# [Task requirements]
All lines in the data bearing the string "resolution" should be identified and copied.
........
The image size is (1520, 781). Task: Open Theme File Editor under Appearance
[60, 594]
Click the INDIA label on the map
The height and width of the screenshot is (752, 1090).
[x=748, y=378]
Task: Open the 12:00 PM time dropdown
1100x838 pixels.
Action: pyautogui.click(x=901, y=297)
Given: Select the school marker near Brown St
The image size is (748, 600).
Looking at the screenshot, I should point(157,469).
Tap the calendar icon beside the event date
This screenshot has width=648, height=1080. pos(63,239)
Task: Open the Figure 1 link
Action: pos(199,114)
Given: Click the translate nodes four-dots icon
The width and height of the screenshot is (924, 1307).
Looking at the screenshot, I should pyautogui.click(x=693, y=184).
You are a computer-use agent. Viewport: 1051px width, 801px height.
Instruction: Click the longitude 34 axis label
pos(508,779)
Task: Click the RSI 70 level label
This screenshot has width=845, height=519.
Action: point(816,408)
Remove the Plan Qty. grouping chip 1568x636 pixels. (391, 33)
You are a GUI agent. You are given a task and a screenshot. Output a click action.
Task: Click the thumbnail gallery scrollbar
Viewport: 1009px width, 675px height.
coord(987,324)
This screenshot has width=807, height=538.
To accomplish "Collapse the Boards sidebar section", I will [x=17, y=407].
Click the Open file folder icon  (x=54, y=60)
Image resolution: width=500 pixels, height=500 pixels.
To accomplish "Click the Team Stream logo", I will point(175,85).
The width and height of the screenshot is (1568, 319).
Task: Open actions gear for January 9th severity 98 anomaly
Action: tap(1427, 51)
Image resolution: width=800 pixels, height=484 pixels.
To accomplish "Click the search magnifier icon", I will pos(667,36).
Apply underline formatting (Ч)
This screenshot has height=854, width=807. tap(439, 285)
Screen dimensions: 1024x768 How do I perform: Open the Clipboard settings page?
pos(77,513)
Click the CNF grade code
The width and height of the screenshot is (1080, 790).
........
# [Exercise result]
Image resolution: width=500 pixels, height=500 pixels.
Image resolution: width=800 pixels, height=484 pixels.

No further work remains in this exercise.